Prado also identified the can of Pledge wood polish and the Sony remote control as possessions from the apartment. Flores later confirmed that these items were hers. Prado testified that when he returned to the apartment, he used the remote control and it worked with the television. Prado testified that when the officer asked for his name, he told him it was Fernando Prado. Prado denied giving the officer the name Francisco Flores, although he did give the officer the name "Flores" to identify his girlfriend.

After Officer Mares placed appellant under arrest for burglary, appellant told Officer Mares he found the television remote on the ground where he was detained. Appellant told Officer Mares he was never wearing the hat, it was in his pocket. Officer Mares testified that to his knowledge, the hat was never in appellants pocket.

Fresno Police Officer Daniel Gomez dusted the apartment for fingerprints, but he was unable to recover any. Officer Gomez determined the point of entry was the bathroom window.

DISCUSSION

A. Exclusion of Evidence of Prados Probation Status

Appellant contends the trial court committed prejudicial error when it excluded evidence that Prado was on felony probation, and in violation of that probation, at the time of the burglary. Appellant argues that such evidence was relevant to show that Prado may have quickly identified appellant as the burglar, without regard to whether the identification was correct, so he could get away from the police and avoid arrest for violating his probation. Respondent contends that this evidence was properly excluded because the inferences to be drawn from the evidence were purely speculative. We agree with respondent.

1. Trial Proceedings

During a hearing on in limine motions held prior to jury selection, the trial court ruled that witness Prado could be impeached with his prior felony conviction for violation of section 273.5, willful infliction of corporal injury on a spouse or cohabitant. Defense counsel then raised a "related issue," which he explained as follows:

Prado was impeached with his prior felony conviction at trial when the prosecution asked Prado at the outset of his testimony whether it was true he had been convicted of felony spousal abuse in the year 2000; Prado responded, "Yes."

"Based on the testimony and information we have, Mr. Prado either gave or the officer misunderstood the name Mr. Prado gave him. I believe the evidence was Mr. Prado gave a false name to the police officer. And the reason that he gave a false name was that he was on a felony probation and ... there was a restraining order as a result of that felony probation which prevented him from being in that residence and certainly near the young lady that was there and that he gave the false name intentionally so he would not be arrested, if you will, for being in violation of not only his probation but also the restraining order.

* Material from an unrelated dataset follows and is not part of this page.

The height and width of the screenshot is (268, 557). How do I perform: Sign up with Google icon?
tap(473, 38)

"As I think the evidence will show, we went through the first trial and we all read the police reports, [the prosecutor] and myself, that shortly after the incident here Mr. Prado was taken up to view the suspect that was in custody and he made an identification of that suspect. And it would be my view that ... the reason that he gave a false name would be irrelevant [sic] to the issue of the identification, because he ... wants to make a quick identification of this person and get out of the back seat of that police car ... [P] ... [P] These reasons will be important for the jury to hear and are relevant on the issue of identification, that he wanted to get out of that police car as quickly as he could, so that anybody that was standing in a position with the suspect according to the evidence is going to come out as [appellant], that is relevant to the identification issue."

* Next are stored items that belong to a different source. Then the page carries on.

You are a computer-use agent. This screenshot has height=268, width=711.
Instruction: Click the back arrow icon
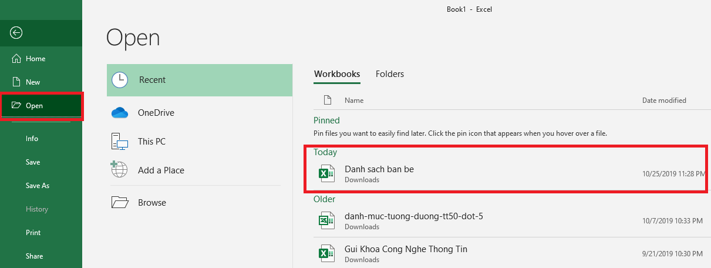pyautogui.click(x=16, y=33)
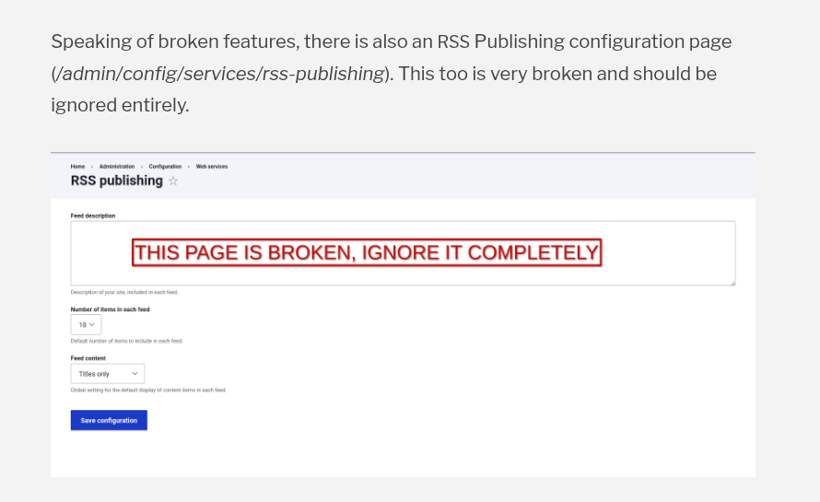Select the Web services breadcrumb item
Screen dimensions: 820x502
tap(212, 167)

The attorneys and the court then discussed the evidence regarding whether Prado actually gave a false name to Officer Mares. The court stated that it did not have a problem with asking Officer Mares and Prado about what name Prado gave the officer, but it did "have a problem with this underlying explanation, this underlying rationale you espouse for why he did give the name." Defense counsel explained that he would ask Prado " Isnt it true, Mr. Prado, you gave a false name because there was a restraining order against you preventing you from being in that house?" The court responded that was based on defense counsels "individual speculation" and nothing else. Defense counsel replied it was not speculation because Prado was on felony probation, and part of the probation was a restraining order that was in effect on the date of the burglary. The court stated:

"Well, let me analyze it this way. To the extent that it has probative value, I feel bringing up collateral issues with respect to the victim, in my opinion, collateral issues are more prejudicial than probative on the issue of impeachment, because hes being impeached on giving a false name, which is misdemeanor conduct. And thats what hes being allowed—the Court is allowing you to impeach him on. The rest of that, to me, if it has any probative value, is substantially outweighed by the prejudicial effect and also brings up a collateral issue I think is based on your speculation in tying probation, a restraining order, to giving a false name, which I just dont agree with."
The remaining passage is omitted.